__To do__:
Which lines have the string "PRUNIERES"? Copy all of them from the entries below.

__Data to use__:
:::

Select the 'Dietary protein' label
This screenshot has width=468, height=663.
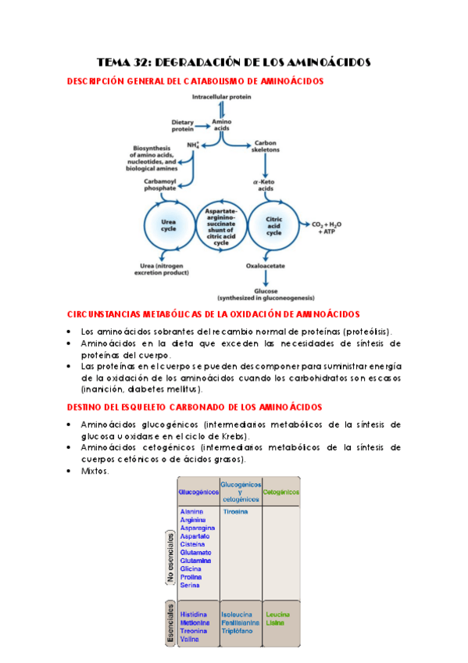[184, 125]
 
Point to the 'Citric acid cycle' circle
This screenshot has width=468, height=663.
[273, 224]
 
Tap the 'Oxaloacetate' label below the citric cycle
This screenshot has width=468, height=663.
[266, 266]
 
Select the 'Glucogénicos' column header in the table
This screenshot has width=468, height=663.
[198, 492]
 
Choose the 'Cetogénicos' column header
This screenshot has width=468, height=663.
[281, 492]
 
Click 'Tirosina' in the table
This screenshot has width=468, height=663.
[235, 511]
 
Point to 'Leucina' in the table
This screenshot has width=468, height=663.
[277, 615]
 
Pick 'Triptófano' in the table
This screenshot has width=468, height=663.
[237, 631]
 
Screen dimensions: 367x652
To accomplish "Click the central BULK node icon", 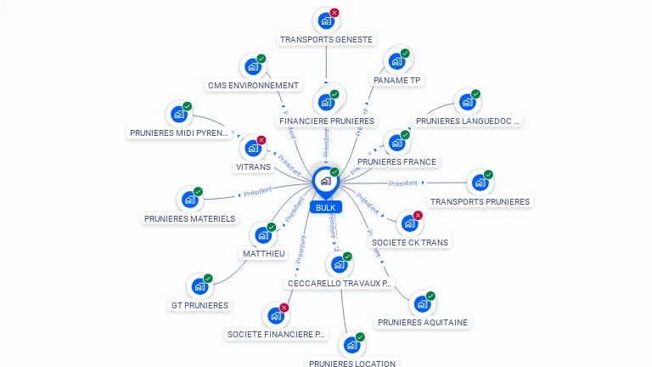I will tap(325, 181).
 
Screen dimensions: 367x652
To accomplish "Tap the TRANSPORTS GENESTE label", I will tap(326, 39).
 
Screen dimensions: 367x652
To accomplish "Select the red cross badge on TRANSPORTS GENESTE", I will tap(334, 13).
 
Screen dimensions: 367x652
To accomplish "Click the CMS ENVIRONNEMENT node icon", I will tap(252, 66).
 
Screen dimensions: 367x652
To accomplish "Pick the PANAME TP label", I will tap(396, 81).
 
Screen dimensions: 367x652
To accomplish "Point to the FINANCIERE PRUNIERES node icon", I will tap(326, 102).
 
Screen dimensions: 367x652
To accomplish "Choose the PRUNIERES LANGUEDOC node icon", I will tap(467, 103).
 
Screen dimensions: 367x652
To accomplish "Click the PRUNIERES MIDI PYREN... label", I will tap(179, 133).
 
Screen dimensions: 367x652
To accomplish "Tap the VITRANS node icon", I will tap(252, 148).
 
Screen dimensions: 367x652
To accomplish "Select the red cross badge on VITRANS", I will tap(261, 140).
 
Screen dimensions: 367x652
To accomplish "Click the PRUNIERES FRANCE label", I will tap(396, 161).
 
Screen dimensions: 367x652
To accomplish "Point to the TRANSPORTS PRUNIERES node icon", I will tap(480, 183).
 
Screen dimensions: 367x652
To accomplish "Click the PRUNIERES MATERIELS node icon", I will tap(189, 200).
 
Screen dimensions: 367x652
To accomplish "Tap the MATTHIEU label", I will tap(264, 254).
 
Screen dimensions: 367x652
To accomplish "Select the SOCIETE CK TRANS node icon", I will tap(409, 223).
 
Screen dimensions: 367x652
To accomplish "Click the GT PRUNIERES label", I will tap(200, 305).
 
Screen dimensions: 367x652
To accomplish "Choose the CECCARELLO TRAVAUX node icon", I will tap(339, 264).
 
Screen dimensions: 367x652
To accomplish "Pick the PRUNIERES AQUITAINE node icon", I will tap(422, 303).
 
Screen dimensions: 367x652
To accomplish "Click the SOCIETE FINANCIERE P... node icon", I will tap(275, 315).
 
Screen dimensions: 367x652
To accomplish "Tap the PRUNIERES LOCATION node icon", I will tap(351, 345).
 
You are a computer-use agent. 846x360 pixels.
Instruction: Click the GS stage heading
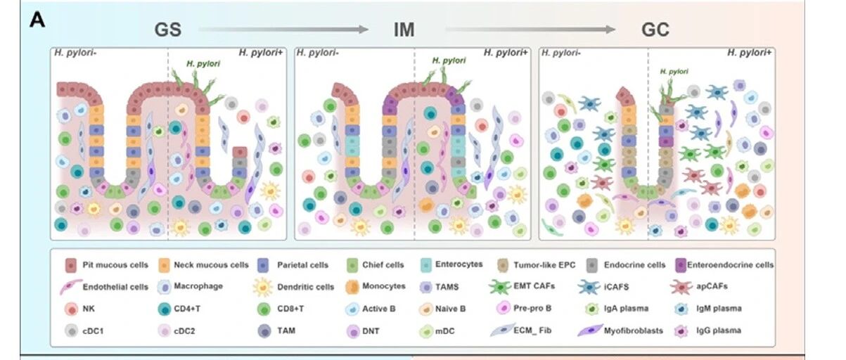[x=168, y=30]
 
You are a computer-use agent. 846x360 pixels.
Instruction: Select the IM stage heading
[x=404, y=30]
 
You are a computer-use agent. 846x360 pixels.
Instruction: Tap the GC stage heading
[x=655, y=30]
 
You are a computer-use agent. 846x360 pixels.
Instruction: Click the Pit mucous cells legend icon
[x=70, y=265]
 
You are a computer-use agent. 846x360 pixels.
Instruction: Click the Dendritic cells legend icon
[x=262, y=287]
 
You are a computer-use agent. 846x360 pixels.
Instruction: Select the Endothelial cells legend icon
[x=71, y=287]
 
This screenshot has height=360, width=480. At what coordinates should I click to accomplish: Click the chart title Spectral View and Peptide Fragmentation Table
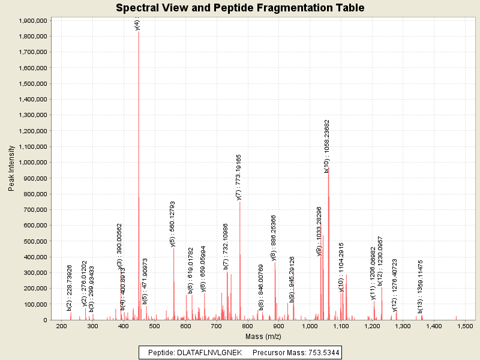tap(240, 8)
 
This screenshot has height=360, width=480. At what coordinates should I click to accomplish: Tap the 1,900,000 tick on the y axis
tap(34, 20)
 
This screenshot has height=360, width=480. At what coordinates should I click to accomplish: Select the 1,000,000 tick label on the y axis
tap(34, 163)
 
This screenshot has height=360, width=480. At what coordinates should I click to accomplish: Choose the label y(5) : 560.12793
tap(173, 223)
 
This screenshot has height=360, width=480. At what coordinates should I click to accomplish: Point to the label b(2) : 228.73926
tap(70, 287)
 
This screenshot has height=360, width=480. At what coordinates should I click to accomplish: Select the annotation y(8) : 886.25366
tap(274, 238)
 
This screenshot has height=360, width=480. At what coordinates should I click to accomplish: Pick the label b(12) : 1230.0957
tap(380, 261)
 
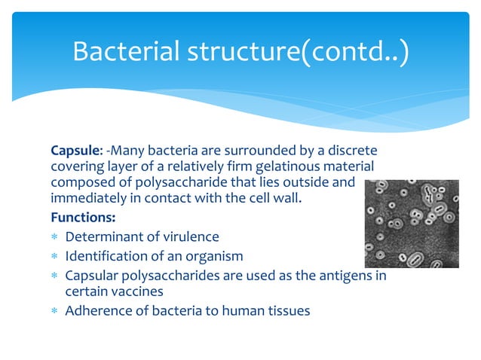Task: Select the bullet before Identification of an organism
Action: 55,257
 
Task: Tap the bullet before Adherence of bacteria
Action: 55,310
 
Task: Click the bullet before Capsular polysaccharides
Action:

:::

__Output of the exercise__:
To accomplish "Point to the FINANCIERE PRUNIERES node icon", I will tap(326, 102).
To accomplish "Choose the PRUNIERES LANGUEDOC node icon", I will tap(467, 103).
To accomplish "Click the PRUNIERES MIDI PYREN... label", I will tap(179, 133).
To accomplish "Click the PRUNIERES FRANCE label", I will tap(396, 161).
To accomplish "Point to the TRANSPORTS PRUNIERES node icon", I will tap(480, 183).
To accomplish "Click the PRUNIERES MATERIELS node icon", I will tap(189, 200).
To accomplish "Click the GT PRUNIERES label", I will tap(200, 305).
To accomplish "Pick the PRUNIERES AQUITAINE node icon", I will tap(422, 303).
To accomplish "Tap the PRUNIERES LOCATION node icon", I will tap(351, 345).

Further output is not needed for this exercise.